▼

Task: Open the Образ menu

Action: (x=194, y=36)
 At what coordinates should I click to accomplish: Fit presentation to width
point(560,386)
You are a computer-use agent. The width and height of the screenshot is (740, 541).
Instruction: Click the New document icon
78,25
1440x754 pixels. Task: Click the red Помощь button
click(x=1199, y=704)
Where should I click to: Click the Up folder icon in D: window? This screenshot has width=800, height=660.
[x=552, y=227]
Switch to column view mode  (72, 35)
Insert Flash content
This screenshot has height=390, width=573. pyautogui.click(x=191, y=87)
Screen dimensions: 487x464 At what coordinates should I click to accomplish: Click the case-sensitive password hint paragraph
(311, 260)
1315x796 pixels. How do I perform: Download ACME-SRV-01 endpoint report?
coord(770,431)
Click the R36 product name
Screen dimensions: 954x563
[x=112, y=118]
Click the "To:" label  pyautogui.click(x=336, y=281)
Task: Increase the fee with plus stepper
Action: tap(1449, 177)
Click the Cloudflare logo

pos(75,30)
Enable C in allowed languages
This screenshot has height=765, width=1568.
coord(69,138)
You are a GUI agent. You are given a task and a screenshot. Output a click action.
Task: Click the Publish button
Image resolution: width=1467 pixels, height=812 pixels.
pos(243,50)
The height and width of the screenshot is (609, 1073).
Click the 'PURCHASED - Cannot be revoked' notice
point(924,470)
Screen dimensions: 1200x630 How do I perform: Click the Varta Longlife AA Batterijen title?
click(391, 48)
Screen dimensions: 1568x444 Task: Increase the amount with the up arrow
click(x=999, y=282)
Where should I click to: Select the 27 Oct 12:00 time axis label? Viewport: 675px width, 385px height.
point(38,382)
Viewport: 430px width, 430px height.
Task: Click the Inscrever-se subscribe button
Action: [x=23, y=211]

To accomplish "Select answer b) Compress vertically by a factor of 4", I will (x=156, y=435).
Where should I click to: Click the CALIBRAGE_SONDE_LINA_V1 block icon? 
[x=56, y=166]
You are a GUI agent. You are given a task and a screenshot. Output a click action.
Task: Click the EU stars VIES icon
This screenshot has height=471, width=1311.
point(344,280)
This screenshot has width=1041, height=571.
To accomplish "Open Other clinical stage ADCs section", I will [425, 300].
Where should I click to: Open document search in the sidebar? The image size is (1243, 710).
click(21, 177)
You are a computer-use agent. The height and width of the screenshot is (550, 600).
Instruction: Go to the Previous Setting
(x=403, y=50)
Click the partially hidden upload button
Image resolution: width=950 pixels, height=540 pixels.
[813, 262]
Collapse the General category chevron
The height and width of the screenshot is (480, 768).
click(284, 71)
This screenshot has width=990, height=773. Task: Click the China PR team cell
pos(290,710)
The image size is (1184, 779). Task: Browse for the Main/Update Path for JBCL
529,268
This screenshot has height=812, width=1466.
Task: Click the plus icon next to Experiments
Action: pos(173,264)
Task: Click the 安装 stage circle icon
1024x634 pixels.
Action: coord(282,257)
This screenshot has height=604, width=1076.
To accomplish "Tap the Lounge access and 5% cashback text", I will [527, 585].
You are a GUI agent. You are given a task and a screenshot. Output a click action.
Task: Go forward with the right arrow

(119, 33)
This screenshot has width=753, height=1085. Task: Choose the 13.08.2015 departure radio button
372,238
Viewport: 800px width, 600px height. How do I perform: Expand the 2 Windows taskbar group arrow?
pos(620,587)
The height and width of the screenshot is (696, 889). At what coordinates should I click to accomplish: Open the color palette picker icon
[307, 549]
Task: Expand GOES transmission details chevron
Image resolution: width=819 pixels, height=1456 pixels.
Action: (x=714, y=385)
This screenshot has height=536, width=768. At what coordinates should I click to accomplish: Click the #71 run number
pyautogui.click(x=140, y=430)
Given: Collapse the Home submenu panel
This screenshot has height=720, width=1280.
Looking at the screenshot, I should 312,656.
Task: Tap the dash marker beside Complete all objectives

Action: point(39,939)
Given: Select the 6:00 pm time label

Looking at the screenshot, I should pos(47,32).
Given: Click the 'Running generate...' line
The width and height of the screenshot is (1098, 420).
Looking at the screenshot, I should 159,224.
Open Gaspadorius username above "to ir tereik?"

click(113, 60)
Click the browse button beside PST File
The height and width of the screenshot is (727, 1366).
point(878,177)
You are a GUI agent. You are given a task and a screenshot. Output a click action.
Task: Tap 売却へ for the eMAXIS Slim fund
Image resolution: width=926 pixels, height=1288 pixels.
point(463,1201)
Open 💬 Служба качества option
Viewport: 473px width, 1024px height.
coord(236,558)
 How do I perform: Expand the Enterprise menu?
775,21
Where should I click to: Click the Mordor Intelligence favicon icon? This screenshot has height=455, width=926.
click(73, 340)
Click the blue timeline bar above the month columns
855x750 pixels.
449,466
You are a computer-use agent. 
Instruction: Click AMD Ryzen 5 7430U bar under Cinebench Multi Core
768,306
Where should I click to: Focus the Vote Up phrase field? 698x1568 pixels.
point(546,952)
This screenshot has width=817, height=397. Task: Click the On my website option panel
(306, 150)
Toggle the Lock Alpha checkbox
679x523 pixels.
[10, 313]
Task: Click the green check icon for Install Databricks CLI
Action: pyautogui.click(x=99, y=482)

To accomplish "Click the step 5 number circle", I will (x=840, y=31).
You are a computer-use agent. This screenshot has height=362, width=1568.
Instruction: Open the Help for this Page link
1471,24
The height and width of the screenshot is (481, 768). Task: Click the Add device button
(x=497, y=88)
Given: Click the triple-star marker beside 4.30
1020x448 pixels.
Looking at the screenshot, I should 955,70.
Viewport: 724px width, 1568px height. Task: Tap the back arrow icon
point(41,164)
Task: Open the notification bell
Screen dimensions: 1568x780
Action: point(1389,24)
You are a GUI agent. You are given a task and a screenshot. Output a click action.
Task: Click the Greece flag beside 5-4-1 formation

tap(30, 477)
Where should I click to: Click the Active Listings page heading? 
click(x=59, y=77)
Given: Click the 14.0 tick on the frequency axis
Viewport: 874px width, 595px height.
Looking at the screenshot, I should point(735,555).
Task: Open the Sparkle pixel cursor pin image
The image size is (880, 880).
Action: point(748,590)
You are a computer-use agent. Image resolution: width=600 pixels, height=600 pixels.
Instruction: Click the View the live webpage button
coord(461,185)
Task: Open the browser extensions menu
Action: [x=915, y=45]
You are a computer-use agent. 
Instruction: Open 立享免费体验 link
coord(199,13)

▲

* WORK REQUEST:
Nothing in the listing should be left out; repeat it exactly.

* YOUR RESPONSE:
Task: Open the Образ menu

Action: (x=194, y=36)
 At what coordinates should I click to accomplish: Fit presentation to width
point(560,386)
You are a computer-use agent. The width and height of the screenshot is (740, 541).
Instruction: Click the New document icon
78,25
1440x754 pixels. Task: Click the red Помощь button
click(x=1199, y=704)
Where should I click to: Click the Up folder icon in D: window? This screenshot has width=800, height=660.
[x=552, y=227]
Switch to column view mode  (72, 35)
Insert Flash content
This screenshot has height=390, width=573. pyautogui.click(x=191, y=87)
Screen dimensions: 487x464 At what coordinates should I click to accomplish: Click the case-sensitive password hint paragraph
(311, 260)
1315x796 pixels. How do I perform: Download ACME-SRV-01 endpoint report?
coord(770,431)
Click the R36 product name
Screen dimensions: 954x563
[x=112, y=118]
Click the "To:" label  pyautogui.click(x=336, y=281)
Task: Increase the fee with plus stepper
Action: tap(1449, 177)
Click the Cloudflare logo

pos(75,30)
Enable C in allowed languages
This screenshot has height=765, width=1568.
coord(69,138)
You are a GUI agent. You are given a task and a screenshot. Output a click action.
Task: Click the Publish button
Image resolution: width=1467 pixels, height=812 pixels.
pos(243,50)
The height and width of the screenshot is (609, 1073).
Click the 'PURCHASED - Cannot be revoked' notice
point(924,470)
Screen dimensions: 1200x630 How do I perform: Click the Varta Longlife AA Batterijen title?
click(391, 48)
Screen dimensions: 1568x444 Task: Increase the amount with the up arrow
click(x=999, y=282)
Where should I click to: Select the 27 Oct 12:00 time axis label? Viewport: 675px width, 385px height.
point(38,382)
Viewport: 430px width, 430px height.
Task: Click the Inscrever-se subscribe button
Action: [x=23, y=211]

To accomplish "Select answer b) Compress vertically by a factor of 4", I will (x=156, y=435).
Where should I click to: Click the CALIBRAGE_SONDE_LINA_V1 block icon? 
[x=56, y=166]
You are a GUI agent. You are given a task and a screenshot. Output a click action.
Task: Click the EU stars VIES icon
This screenshot has height=471, width=1311.
point(344,280)
This screenshot has width=1041, height=571.
To accomplish "Open Other clinical stage ADCs section", I will [425, 300].
Where should I click to: Open document search in the sidebar? The image size is (1243, 710).
click(21, 177)
You are a computer-use agent. The height and width of the screenshot is (550, 600).
Instruction: Go to the Previous Setting
(x=403, y=50)
Click the partially hidden upload button
Image resolution: width=950 pixels, height=540 pixels.
[813, 262]
Collapse the General category chevron
The height and width of the screenshot is (480, 768).
click(284, 71)
This screenshot has width=990, height=773. Task: Click the China PR team cell
pos(290,710)
The image size is (1184, 779). Task: Browse for the Main/Update Path for JBCL
529,268
This screenshot has height=812, width=1466.
Task: Click the plus icon next to Experiments
Action: pos(173,264)
Task: Click the 安装 stage circle icon
1024x634 pixels.
Action: coord(282,257)
This screenshot has height=604, width=1076.
To accomplish "Tap the Lounge access and 5% cashback text", I will [527, 585].
You are a GUI agent. You are given a task and a screenshot. Output a click action.
Task: Go forward with the right arrow

(119, 33)
This screenshot has width=753, height=1085. Task: Choose the 13.08.2015 departure radio button
372,238
Viewport: 800px width, 600px height. How do I perform: Expand the 2 Windows taskbar group arrow?
pos(620,587)
The height and width of the screenshot is (696, 889). At what coordinates should I click to accomplish: Open the color palette picker icon
[307, 549]
Task: Expand GOES transmission details chevron
Image resolution: width=819 pixels, height=1456 pixels.
Action: (x=714, y=385)
This screenshot has height=536, width=768. At what coordinates should I click to accomplish: Click the #71 run number
pyautogui.click(x=140, y=430)
Given: Collapse the Home submenu panel
This screenshot has height=720, width=1280.
Looking at the screenshot, I should 312,656.
Task: Tap the dash marker beside Complete all objectives

Action: point(39,939)
Given: Select the 6:00 pm time label

Looking at the screenshot, I should pos(47,32).
Given: Click the 'Running generate...' line
The width and height of the screenshot is (1098, 420).
Looking at the screenshot, I should 159,224.
Open Gaspadorius username above "to ir tereik?"

click(113, 60)
Click the browse button beside PST File
The height and width of the screenshot is (727, 1366).
point(878,177)
You are a GUI agent. You are given a task and a screenshot. Output a click action.
Task: Tap 売却へ for the eMAXIS Slim fund
Image resolution: width=926 pixels, height=1288 pixels.
point(463,1201)
Open 💬 Служба качества option
Viewport: 473px width, 1024px height.
coord(236,558)
 How do I perform: Expand the Enterprise menu?
775,21
Where should I click to: Click the Mordor Intelligence favicon icon? This screenshot has height=455, width=926.
click(73, 340)
Click the blue timeline bar above the month columns
855x750 pixels.
449,466
You are a computer-use agent. 
Instruction: Click AMD Ryzen 5 7430U bar under Cinebench Multi Core
768,306
Where should I click to: Focus the Vote Up phrase field? 698x1568 pixels.
point(546,952)
This screenshot has width=817, height=397. Task: Click the On my website option panel
(306, 150)
Toggle the Lock Alpha checkbox
679x523 pixels.
[10, 313]
Task: Click the green check icon for Install Databricks CLI
Action: pyautogui.click(x=99, y=482)

To accomplish "Click the step 5 number circle", I will (x=840, y=31).
You are a computer-use agent. This screenshot has height=362, width=1568.
Instruction: Open the Help for this Page link
1471,24
The height and width of the screenshot is (481, 768). Task: Click the Add device button
(x=497, y=88)
Given: Click the triple-star marker beside 4.30
1020x448 pixels.
Looking at the screenshot, I should 955,70.
Viewport: 724px width, 1568px height. Task: Tap the back arrow icon
point(41,164)
Task: Open the notification bell
Screen dimensions: 1568x780
Action: point(1389,24)
You are a GUI agent. You are given a task and a screenshot. Output a click action.
Task: Click the Greece flag beside 5-4-1 formation

tap(30, 477)
Where should I click to: Click the Active Listings page heading? 
click(x=59, y=77)
Given: Click the 14.0 tick on the frequency axis
Viewport: 874px width, 595px height.
Looking at the screenshot, I should point(735,555).
Task: Open the Sparkle pixel cursor pin image
The image size is (880, 880).
Action: point(748,590)
You are a computer-use agent. Image resolution: width=600 pixels, height=600 pixels.
Instruction: Click the View the live webpage button
coord(461,185)
Task: Open the browser extensions menu
Action: [x=915, y=45]
You are a computer-use agent. 
Instruction: Open 立享免费体验 link
coord(199,13)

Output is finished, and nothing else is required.